Otra mañana, me desperté sin echarle de menos. Mirando el asunto con distancia, le agradecía su cruel sinceridad y le daba la razón, mi vida era un deambular constante por lugares y sabores y él quería otra cosa. Faltaban tantos sitios por ver, fragancias por descubrir, olas por remontar. Eso era lo mío.

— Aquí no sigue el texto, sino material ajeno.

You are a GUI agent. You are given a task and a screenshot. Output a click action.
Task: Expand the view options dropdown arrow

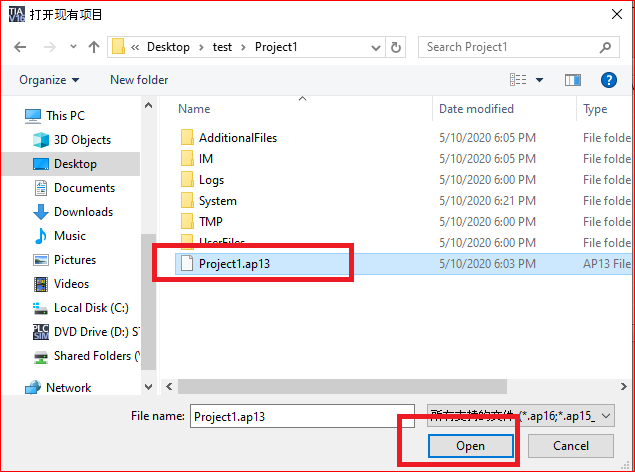tap(540, 80)
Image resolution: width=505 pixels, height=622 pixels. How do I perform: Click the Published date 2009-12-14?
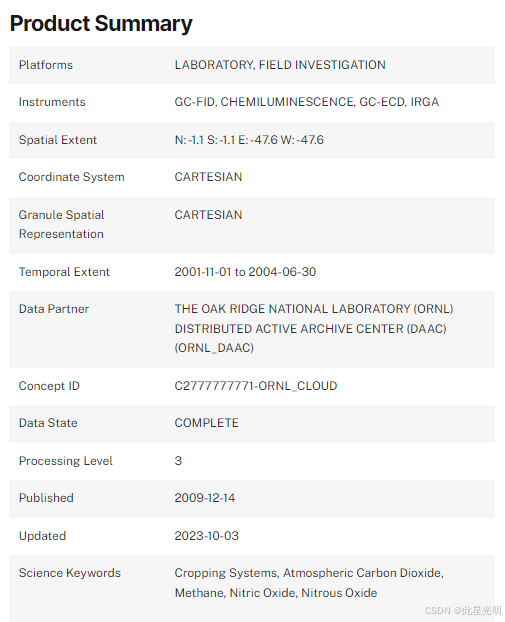pyautogui.click(x=205, y=498)
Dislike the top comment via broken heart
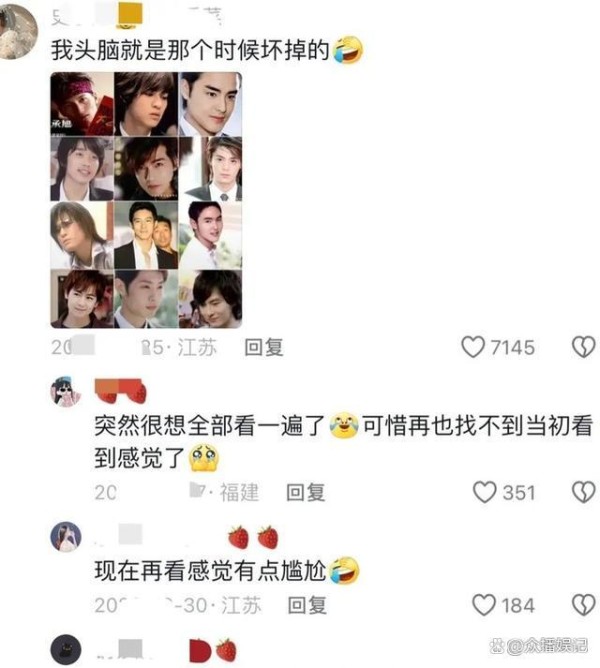The image size is (600, 668). point(583,347)
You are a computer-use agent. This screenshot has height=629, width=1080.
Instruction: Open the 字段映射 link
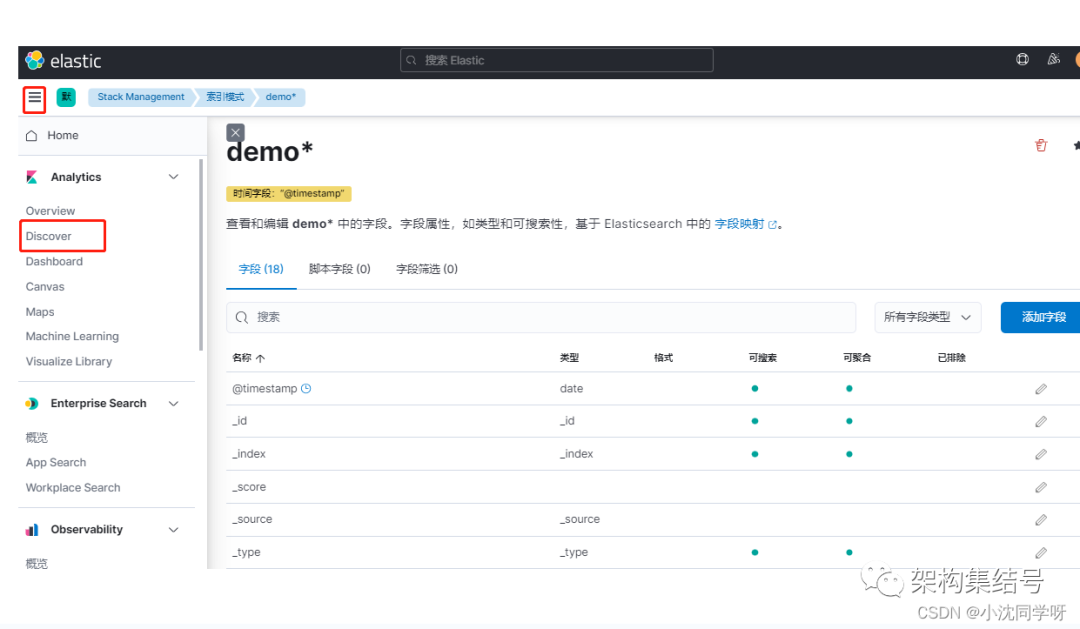click(x=740, y=224)
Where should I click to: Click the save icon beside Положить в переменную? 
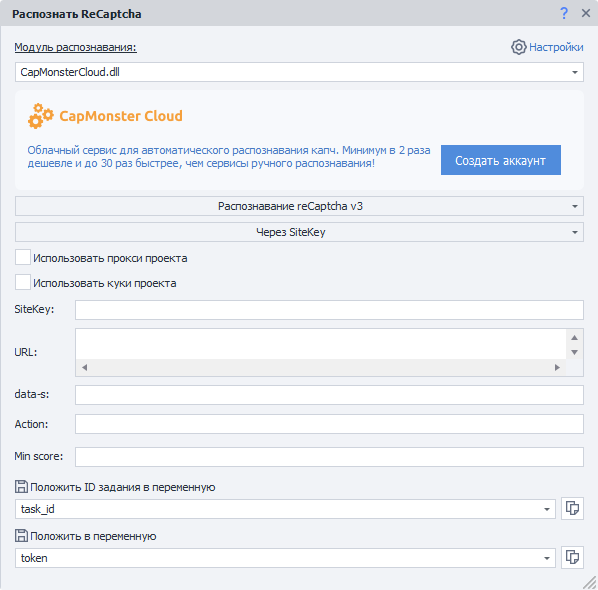tap(21, 536)
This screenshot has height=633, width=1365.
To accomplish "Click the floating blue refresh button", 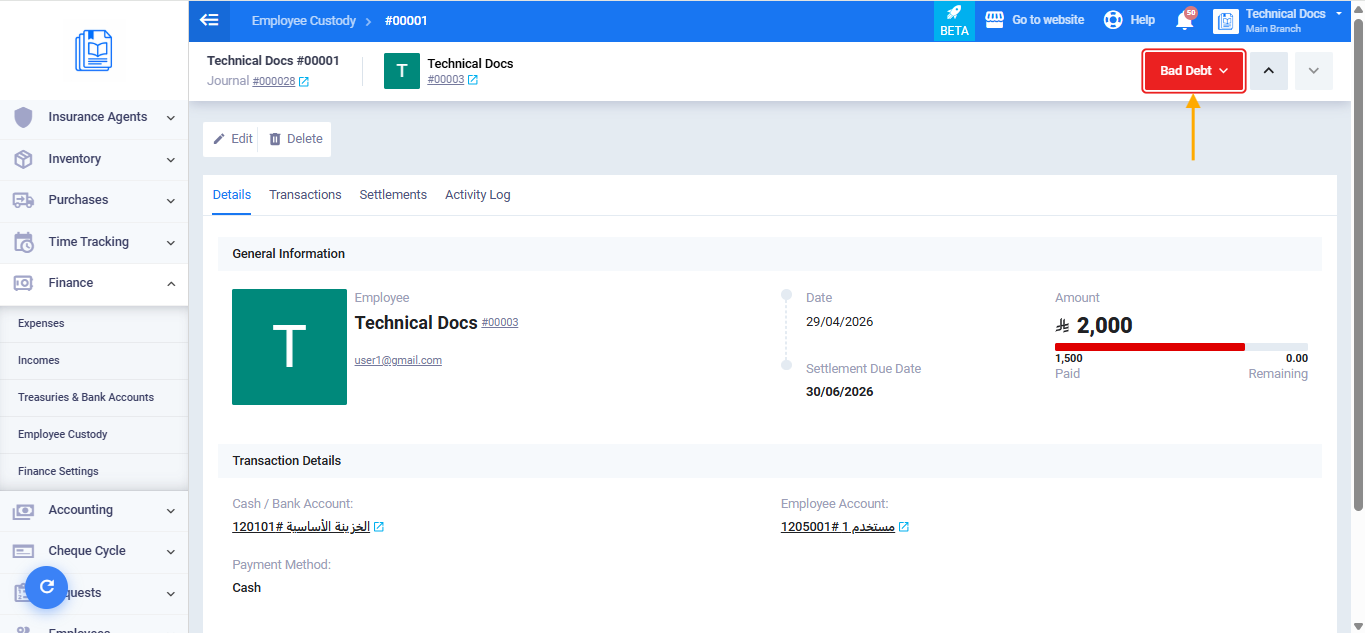I will [47, 588].
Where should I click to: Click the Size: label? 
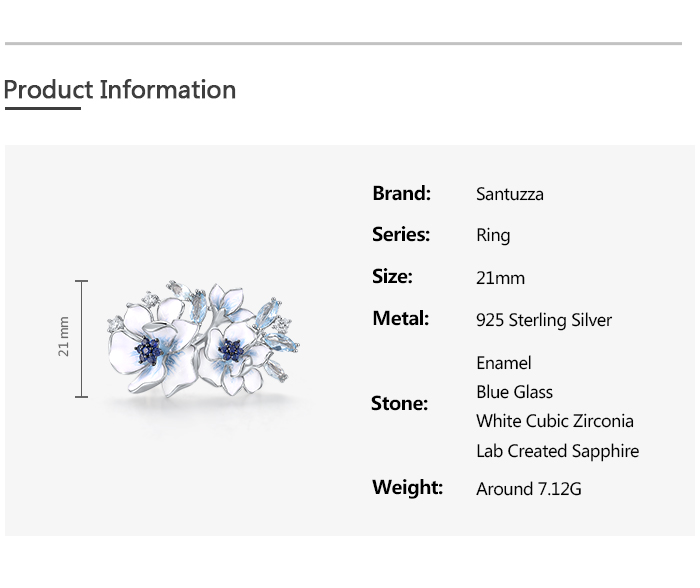392,277
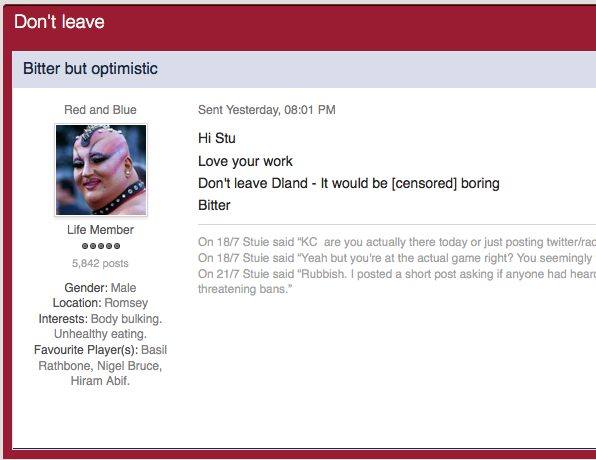Click the Favourite Player(s) field text
Image resolution: width=596 pixels, height=460 pixels.
click(100, 365)
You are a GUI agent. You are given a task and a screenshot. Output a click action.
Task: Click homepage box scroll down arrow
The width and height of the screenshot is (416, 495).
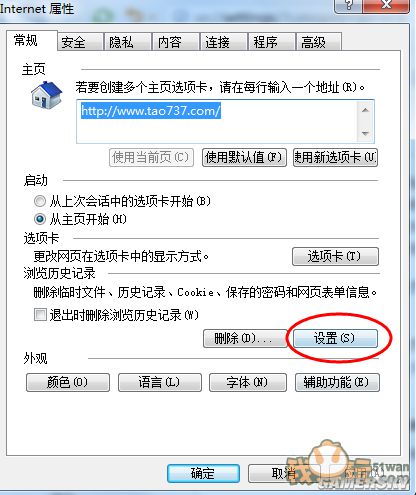point(365,133)
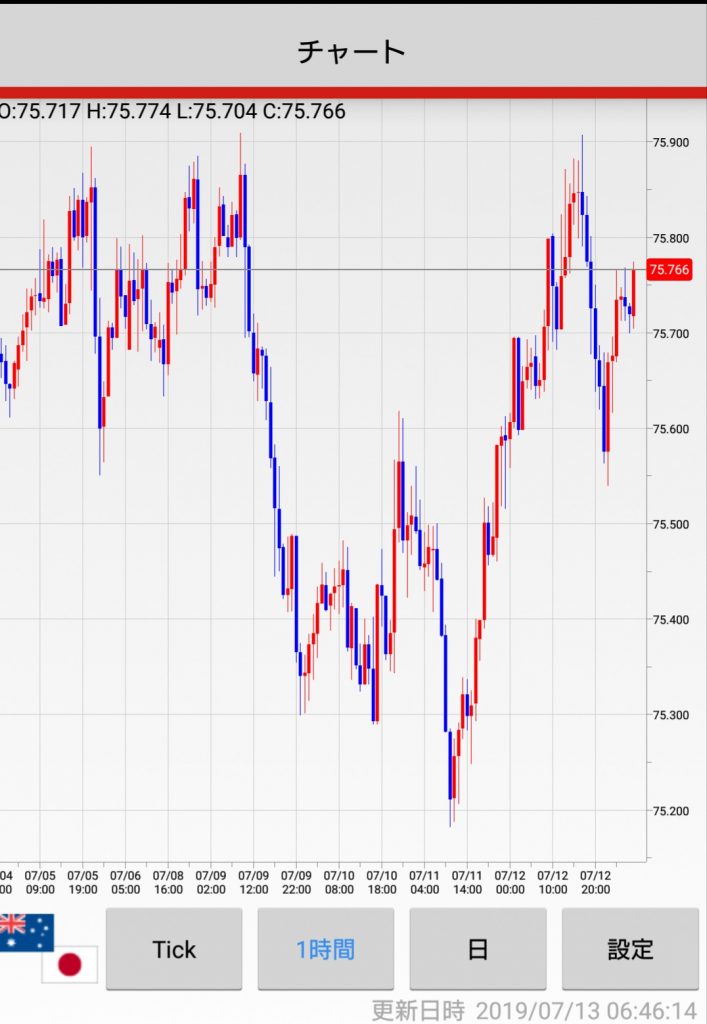Image resolution: width=707 pixels, height=1024 pixels.
Task: Open the 設定 settings button
Action: click(630, 949)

Llegó el día en que decidí regresar a casa, el despojo que había salido de ella volvía transformado en una mazorca rubia y delgada. Ya podía (sin rencores) enviarle una tarjeta de felicitaciones a mi verdugo o una caja de puros en caso de que hubiese consumado la paternidad. Me complacía no haber sido la socia para agregar más peso a este planeta sufriente. Además los niños pronto se transforman en adultos y dejan de ser encantadores.
Con estas reflexiones llegué al aeropuerto y facturé el escaso equipaje. Mientras embarcaba y buscaba mi butaca, pedía en voz baja que no me tocara un vecino de asiento demasiado grueso, ni una familia ruidosa cerca.
Al sentarme tomé conciencia de mis músculos tonificados, mi pelo brillante, la mente y el cuerpo ensamblados. Estaba radiante. Y lo estuve aún más, cuando apareció el hombre más guapo de la Tierra, se paró sonriendo en mi fila, guardó su equipaje y se sentó a mi lado, ahí mismito. Más de un metro ochenta de generosidad estética. Intercambiamos un hola agradecido, no estaba mal la compañía para un vuelo de trece horas. Él se acomodó, instalando consigo una mixtura aromática de chocolate y canela. Respiré profundo y pasé un dedo por mis comisuras por si algún hilo de baba se me hubiera escapado. Antes de despegar me iluminó con sus ojos enormes y me convidó con un pequeño rectángulo envuelto en celofán que yo acepté ofreciéndole a mi vez un especial de Joao y una sonrisa.
Con la turbación ni siquiera miré qué era lo que me estaba llevando a la boca, aunque con mi experiencia en mimetismo, debí adivinarlo. Un bombón, y con sorpresa.